Which one is more serious? Type I Error or Type II Error?

My thoughts on the setup behind the hypothesis test and more.

Chia-Yun Chiang
7 min readNov 26, 2020

Do you feel more serious to put an innocent person into jail, or let a criminal go around everywhere?

Photo by Elena Mozhvilo on Unsplash

This is a classic question regarding the “two types of errors” in the hypothesis test. The two types of errors are Type I error and Type II error.

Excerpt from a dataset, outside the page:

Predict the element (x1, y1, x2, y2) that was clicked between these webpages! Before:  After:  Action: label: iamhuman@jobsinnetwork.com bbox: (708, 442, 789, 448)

A quick review of this concept:

Type I error: we reject the null hypothesis (H0) when it is true.
Type II error: we fail to reject the null hypothesis (H0) when it is not true.

Based on my observation of many examples, I would say: Type I error is more serious than Type II error given the reasoning behind the setup of the hypothesis test.

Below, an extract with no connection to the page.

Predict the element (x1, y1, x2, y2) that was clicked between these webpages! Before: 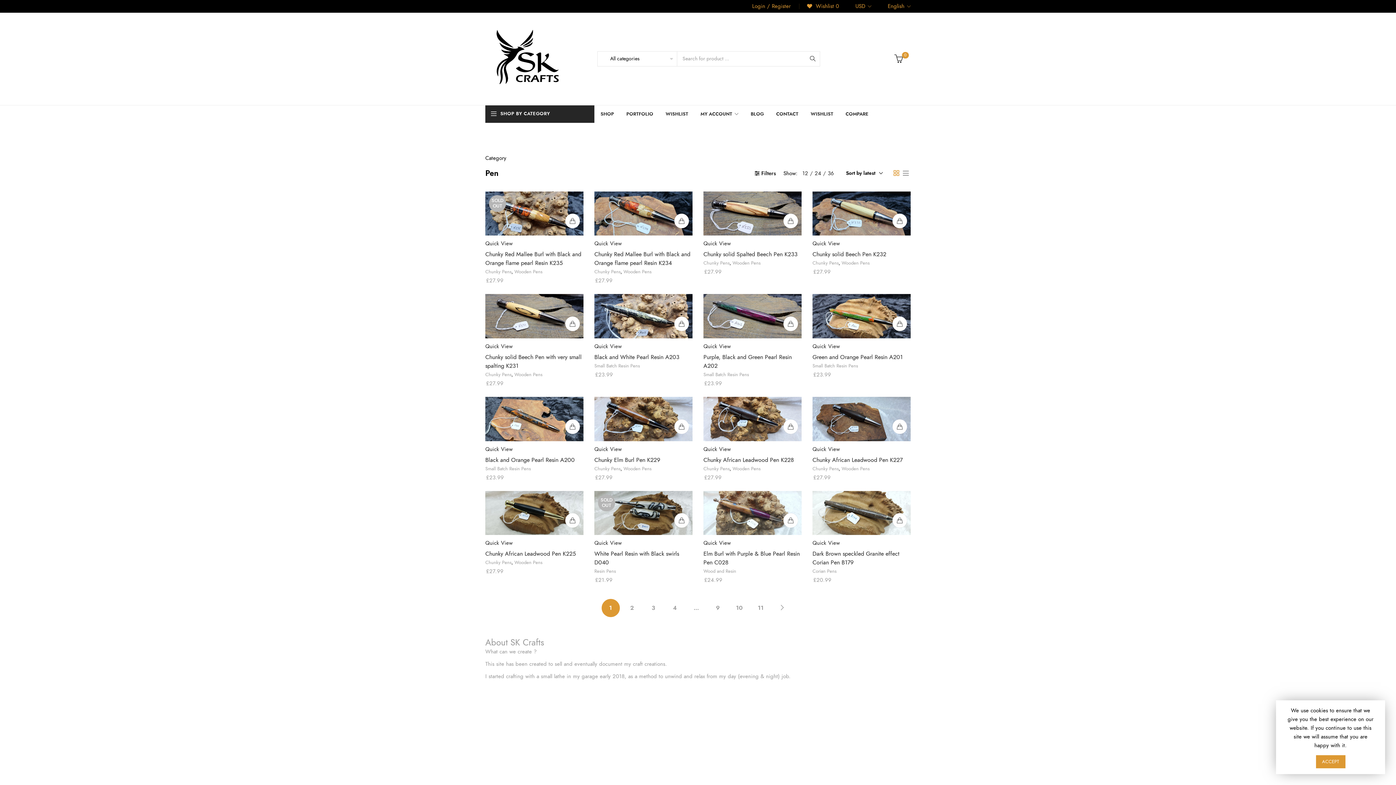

** Please note that this article is based on my observation, reading, and knowledge from previous learning, NOT the formal statistical definition. **

The Setup behind Hypothesis Test

In a hypothesis test, we have two statements — Null Hypothesis (H0) and Alternative Hypothesis (H1). We can describe these two hypotheses as below:

Null Hypothesis (H0): This statement is the default setting. We assume it is true before implementing any tests. In short, this statement has been protected.

Alternative Hypothesis (H1): This statement is the research claim, which we want to prove.

The hypothesis test set up in this way is because we want to be more strict to “what we want to prove” (alternative hypothesis H1). That is, we can not prove our research claim (H1) unless we have enough evidence.

Remember that we only have two results for a hypothesis test? We could either “reject the null hypothesis (H0)” or “fail to reject the null hypothesis (H0)”, but we never say “reject the alternative hypothesis (H1)” or “fail to reject the alternative hypothesis (H1)”. Why?

Because we want to protect our default setting (null hypothesis H0).

Only if we have enough evidence to reject the null hypothesis, we are able to say we indirectly support the alternative hypothesis (research claim).

If we don’t have evidence to reject the null hypothesis, we then keep the null hypothesis since it is protected. This does not mean the null hypothesis is true, it just indicates that our data is not strong enough to support the alternative hypothesis (research claim) at this time.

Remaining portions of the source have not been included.